Glad to hear the scan went well. Are you going to find out the sex of the baby at the 20 week scan? I was pregnant the same time as my best friend and are daughters were born a week apart it really is helpful to have someone who's the same stage of pregnancy as you x


----------



## smile4loubie (Nov 12, 2010)

Yeah definitely going to find out =) hehe


----------



## Laura22 (Nov 13, 2010)

No problem hun!

Matt and I are going to try and get a 4D scan done next month so we can also find out baby's sex as we both REALLY want to know lol.


----------



## smile4loubie (Nov 17, 2010)

fingers crossed you do!!! lol


----------



## PhoebeC (Nov 18, 2010)

I didnt want to find out at first, then it got to our 20 week scan and i couldnt not find out. I wouldnt mind either way but to know we are having a girl is really exciting. 

Its is easyier buying things aswell, unisex things are all white.
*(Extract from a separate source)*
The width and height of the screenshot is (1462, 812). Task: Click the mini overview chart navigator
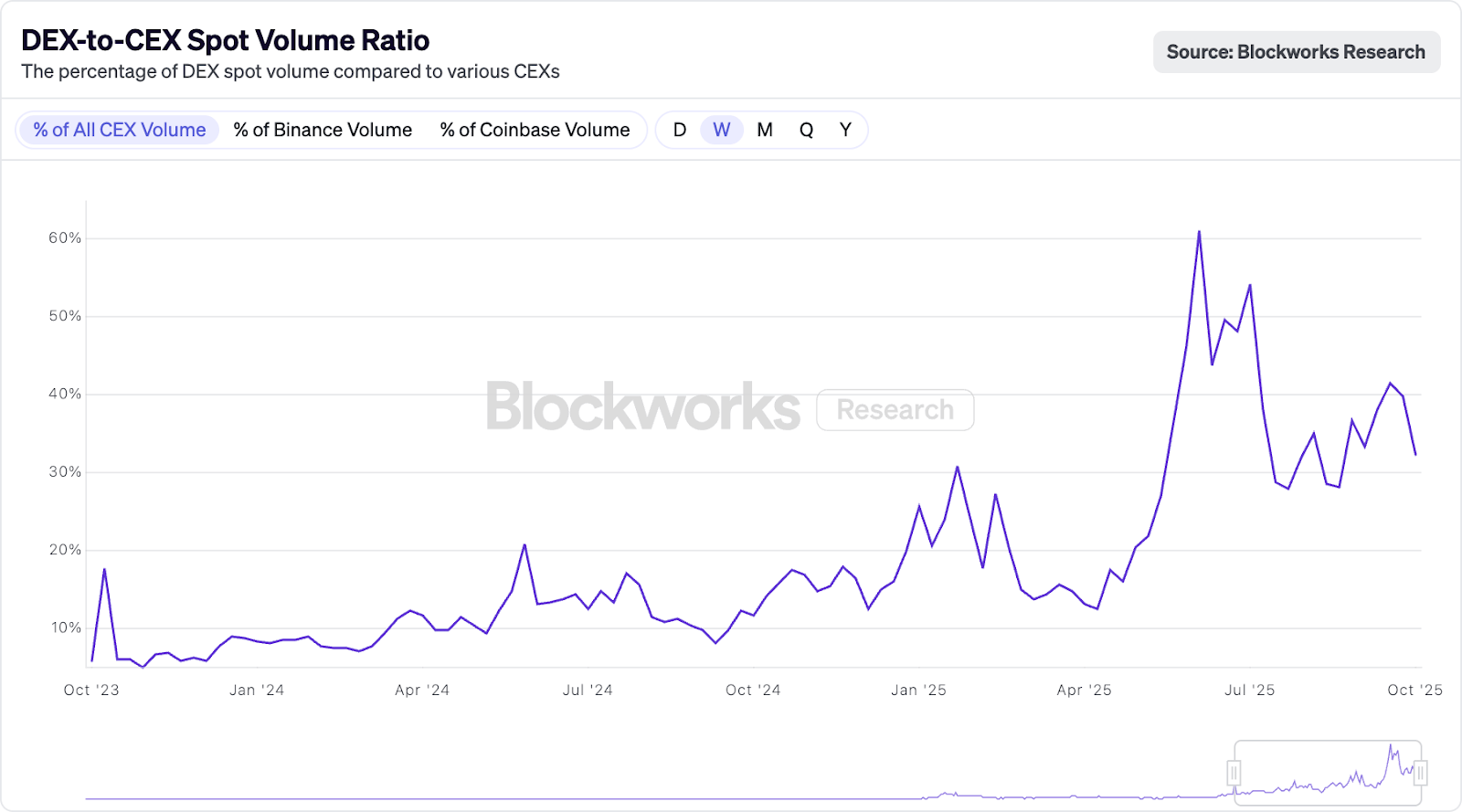[x=753, y=773]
I dont want everything pink, but knowing we can buy pink pretty things, and lovely dresses is awesome.

Excited for you all 

Yey for babies xxxxxxxxxx


----------



## Lizzzie (Nov 18, 2010)

Lou I've found your photos now.  That's lovely - you've got a full record there!  It looks properly like a baby, too (honestly, mine looks like an alien... it didn't on the scan, think they just pressed the button at a bad moment).  

Glad everything's going so well.....


----------



## smile4loubie (Nov 19, 2010)

Thats what I thought Lizzie. It actually looks human now! well kind of lol xx


----------